# Your instructions:
Pick up the assessment of the 2025 U.S. National Security Strategy after its last sentence and keep writing it.

# Text under study:
Situation assessment - Foresigh

By; Christian Alexander

At the end of 2025, the White House released a comprehensive National Security Strategy document reflecting the strategic vision of U.S. President Donald Trump’s administration in its current term. As with the 2017 version issued during his first term, the new document carries the slogan “America First,” but this time with clearer prioritization and more explicit ideological framing.

While the 2017 strategy focused on border security, economic nationalism, national sovereignty, and great-power competition, the new version elevates these themes into explicit national objectives rather than rhetorical elements. These goals include reviving American industry, halting mass immigration, tightening border control, and shifting security burdens to regional partners.

The subsequent National Defense Strategy translated this political vision into operational decisions related to force planning—particularly regarding Iran, Israel’s security, and the role of Gulf partners as frontline regional security providers.

# Recorded data:

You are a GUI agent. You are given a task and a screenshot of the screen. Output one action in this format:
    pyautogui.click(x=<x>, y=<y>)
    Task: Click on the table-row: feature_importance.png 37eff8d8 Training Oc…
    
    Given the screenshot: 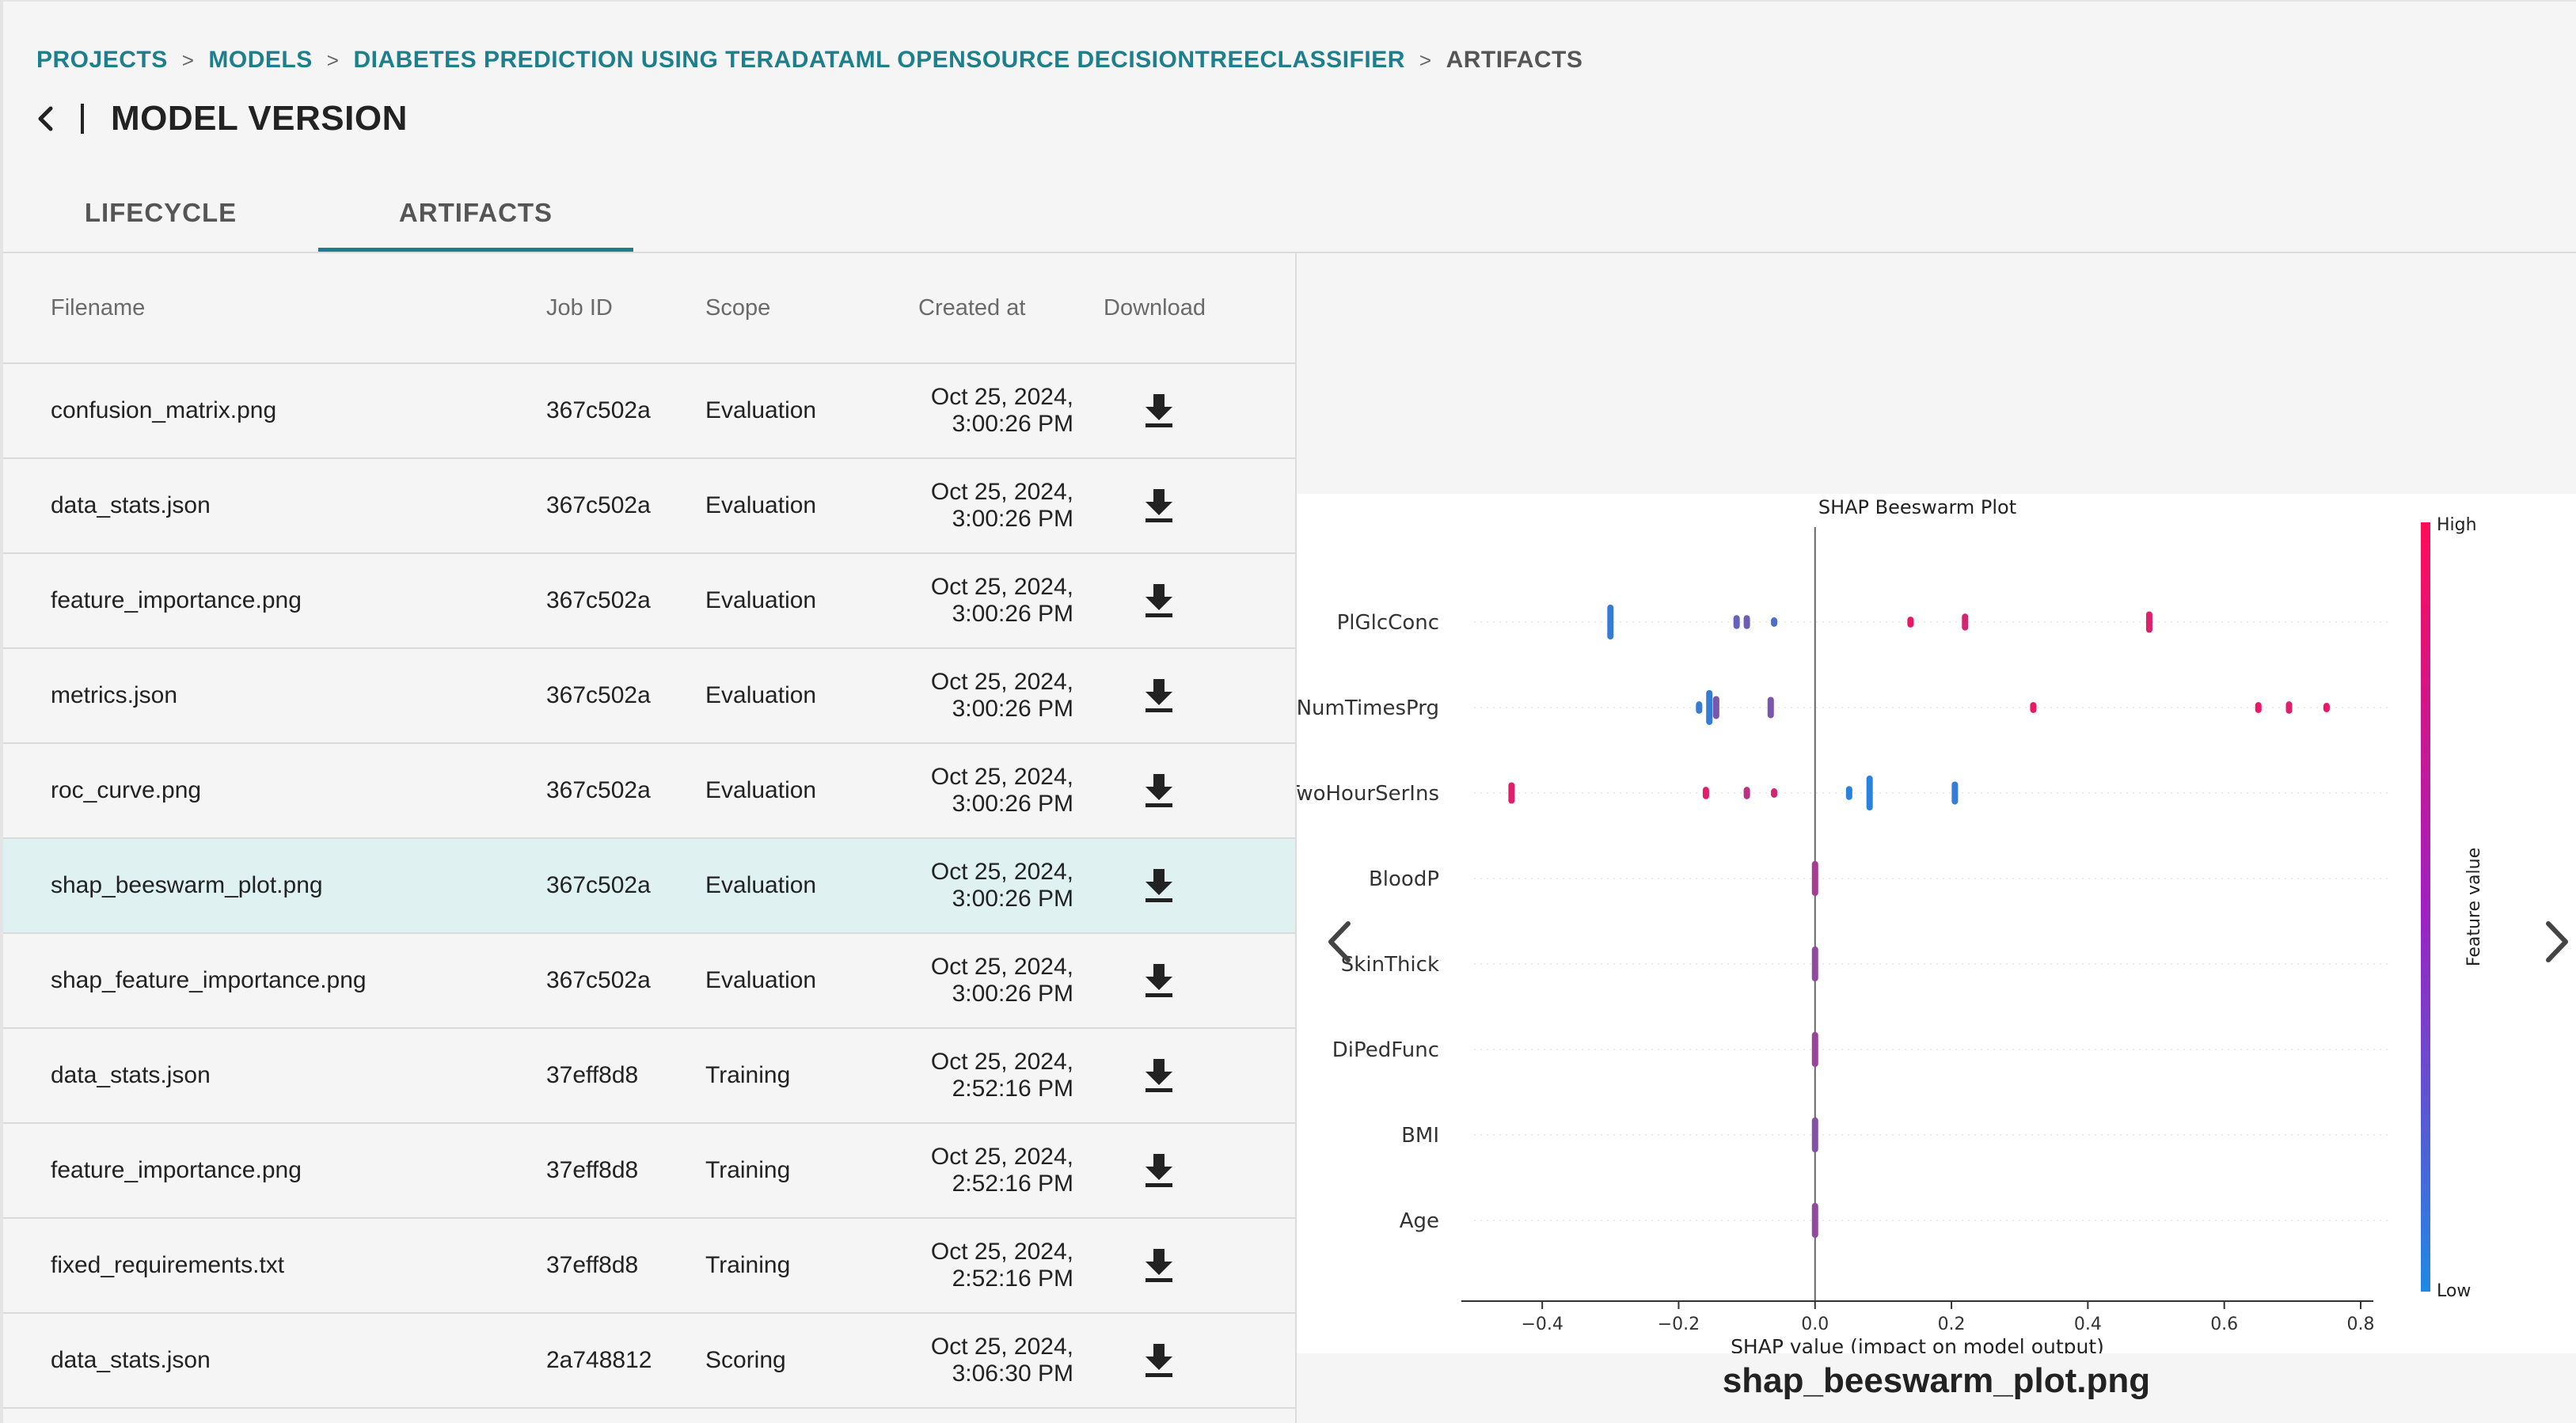 What is the action you would take?
    pyautogui.click(x=649, y=1172)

# Final answer:
At the same time, the new strategy more clearly defines a hierarchy of U.S. regions and interests. Rather than treating the Middle East as the central theater of U.S. policy, the document stresses that not all regions are equally important at all times, and that the Western Hemisphere and the Indo-Pacific should receive the greatest strategic focus.

The strategy also reinforces the idea that economic security, energy dominance, and revitalizing the defense industrial base are core components of national security, not peripheral issues.

Although the National Security Strategy is institutionally binding in implementation, Trump’s foreign policy has consistently remained flexible and transaction-based, driven by personal relationships. The document should therefore be understood as a broad directional framework shaping expectations, alliances, and budgets—while leaving room for pragmatic diplomacy when needed.

In this context, the Middle East—particularly the Gulf—emerges not as a diminished region, but as one whose role has been redefined: less central to daily U.S. military planning, yet still pivotal to burden-sharing, deterrence, and regional stability.

The Middle East: A Permanent Interest, No Longer the Center

One of the most notable elements of the new strategy is the recalibration of the Middle East’s position in U.S. foreign policy. For decades, the region absorbed enormous diplomatic and military attention due to energy supplies, Cold War rivalries, and their global repercussions.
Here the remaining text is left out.